• WHAT TO WORK ON:
Your task is to count the lines of the entries below that include the word "東京競馬會創立紀念" and to give only the resulting number.

Dataset items
______________________________

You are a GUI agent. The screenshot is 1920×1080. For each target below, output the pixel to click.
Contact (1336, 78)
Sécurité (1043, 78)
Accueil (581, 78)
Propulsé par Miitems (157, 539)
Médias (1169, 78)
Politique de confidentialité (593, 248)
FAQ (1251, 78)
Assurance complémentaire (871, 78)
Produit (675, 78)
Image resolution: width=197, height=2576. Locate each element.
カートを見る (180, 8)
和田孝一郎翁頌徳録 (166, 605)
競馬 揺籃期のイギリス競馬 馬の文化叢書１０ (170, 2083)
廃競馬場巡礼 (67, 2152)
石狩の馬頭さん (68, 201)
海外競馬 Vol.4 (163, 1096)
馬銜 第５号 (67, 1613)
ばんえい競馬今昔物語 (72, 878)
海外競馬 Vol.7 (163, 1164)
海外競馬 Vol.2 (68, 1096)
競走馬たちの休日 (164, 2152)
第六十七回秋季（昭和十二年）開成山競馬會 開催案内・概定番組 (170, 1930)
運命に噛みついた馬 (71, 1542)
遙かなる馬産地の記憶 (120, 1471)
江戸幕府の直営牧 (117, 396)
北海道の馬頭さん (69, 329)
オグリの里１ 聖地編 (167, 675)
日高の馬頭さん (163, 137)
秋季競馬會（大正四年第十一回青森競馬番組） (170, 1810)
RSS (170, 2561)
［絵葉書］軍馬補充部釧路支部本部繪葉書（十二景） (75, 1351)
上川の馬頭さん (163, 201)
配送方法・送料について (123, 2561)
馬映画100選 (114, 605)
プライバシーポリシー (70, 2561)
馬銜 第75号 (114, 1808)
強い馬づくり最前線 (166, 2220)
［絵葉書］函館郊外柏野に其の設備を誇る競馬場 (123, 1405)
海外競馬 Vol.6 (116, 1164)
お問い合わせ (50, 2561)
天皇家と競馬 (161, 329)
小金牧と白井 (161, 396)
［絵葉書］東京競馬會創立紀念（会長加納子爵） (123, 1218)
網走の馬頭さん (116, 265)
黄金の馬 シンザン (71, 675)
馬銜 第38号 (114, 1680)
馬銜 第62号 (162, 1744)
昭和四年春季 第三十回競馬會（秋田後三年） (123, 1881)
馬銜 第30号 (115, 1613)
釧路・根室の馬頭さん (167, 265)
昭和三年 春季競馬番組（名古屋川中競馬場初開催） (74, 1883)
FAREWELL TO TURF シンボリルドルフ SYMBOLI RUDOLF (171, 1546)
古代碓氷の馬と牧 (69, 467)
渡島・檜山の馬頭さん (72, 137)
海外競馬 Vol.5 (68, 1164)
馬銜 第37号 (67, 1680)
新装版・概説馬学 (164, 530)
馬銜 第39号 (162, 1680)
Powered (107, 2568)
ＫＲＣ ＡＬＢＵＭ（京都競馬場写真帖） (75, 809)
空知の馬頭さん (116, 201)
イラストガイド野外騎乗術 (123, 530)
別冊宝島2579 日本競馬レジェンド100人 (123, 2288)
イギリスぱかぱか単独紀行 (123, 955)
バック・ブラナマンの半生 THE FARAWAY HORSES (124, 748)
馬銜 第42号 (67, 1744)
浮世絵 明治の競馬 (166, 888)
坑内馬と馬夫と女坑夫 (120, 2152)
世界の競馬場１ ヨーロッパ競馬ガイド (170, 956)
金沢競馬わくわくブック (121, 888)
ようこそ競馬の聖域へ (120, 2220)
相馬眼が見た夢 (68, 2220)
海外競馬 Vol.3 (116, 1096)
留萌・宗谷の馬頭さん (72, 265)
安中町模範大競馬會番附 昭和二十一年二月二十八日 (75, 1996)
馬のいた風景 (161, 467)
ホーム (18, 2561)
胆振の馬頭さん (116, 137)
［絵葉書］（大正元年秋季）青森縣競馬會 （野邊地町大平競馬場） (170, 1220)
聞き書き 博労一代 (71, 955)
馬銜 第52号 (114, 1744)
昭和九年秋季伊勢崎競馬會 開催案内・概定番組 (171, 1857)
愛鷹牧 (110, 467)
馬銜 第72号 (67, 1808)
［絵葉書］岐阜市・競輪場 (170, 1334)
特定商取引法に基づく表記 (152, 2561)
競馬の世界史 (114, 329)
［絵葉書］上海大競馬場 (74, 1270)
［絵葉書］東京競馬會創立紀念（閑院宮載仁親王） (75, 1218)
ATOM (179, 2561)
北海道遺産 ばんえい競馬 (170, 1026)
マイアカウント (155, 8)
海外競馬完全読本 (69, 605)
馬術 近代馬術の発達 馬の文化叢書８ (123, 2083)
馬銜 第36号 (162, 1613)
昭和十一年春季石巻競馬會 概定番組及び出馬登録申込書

______________________________

• EXERCISE SOLUTION:
2